Saw lots of smelly iguanas, mostly the males (the only ones that swim) going out to sea to feed. Also saw a Galápagos Hawk mother and squawking child, hermit crabs, and eagle rays on the way back to the boat.
I was pretty tired by this point.
Snorkelling was cold again, not quite as bad as the day before but very murky. Did see an iguana feeding on algae underwater, and a scorpion fish hiding in the rocks!
Lunch was potato soup, lentils and fish cooked in batter. Then strawberry jelly and mousse for desert.
Had a quick siesta and then out for a snorkel below some huge dramatic volcanic ash cliffs. Serious number of turtles hanging out in the water – maybe 20 or 30. Just amazing, everywhere you swam they would come looming up out of the gloom. Covered in algae, they float around in the current waiting for fish to give them a clean. Lots of big King Angel fish here too, black but with bright neon orange and blue markings and white stripe.
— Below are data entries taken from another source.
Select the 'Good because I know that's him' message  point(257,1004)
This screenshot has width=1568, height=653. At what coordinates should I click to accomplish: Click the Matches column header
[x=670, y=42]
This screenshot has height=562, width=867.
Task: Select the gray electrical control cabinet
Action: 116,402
“I’ve been practising my calls… the call of nature”
Dinner was spaghetti bolognese, garlic bread.. then banana bread for pudding.
During the night the boat had to stop because an illegal fishing line got caught in the propeller. There were two huge tuna caught in the line.. dinner for another day!
Wet landing on a black volcanic beach. Saw my favourite animals.. the little Galápagos Fly Catchers. If you stand still they come and sit on your head, or your hat or your hair.. looking for nesting material. So much fun! Also saw lots of fur seals hanging around a lovely blue pool – sleeping in the waves, or in amazing nooks in the lava really high up away from the water.
We walked into the water after the trek and snorkelled – white tipped sharks, sea lions, mullet, swimming iguanas… you know, the usual!
After lunch we went to Rabida Island – my favourite of the trip. Amazing blood red beach, the erosion of lava rich in minerals. We snorkelled and saw lots of sea lion, playing with cameras, 2 sharks, star fish, loads of fish… incredible warm and crystal clear water.
Our last day was just an early trip on the boat around Daphne island, looking at sea lions and frigates and blue-footed boobies.
And before we left the boat, of course I had another foot injury… this time almost ripping my little toe off on a steel strut next to a wooden plank pathway down the side of the boat. Deep, and destined for a few days in socks on flights… gulp!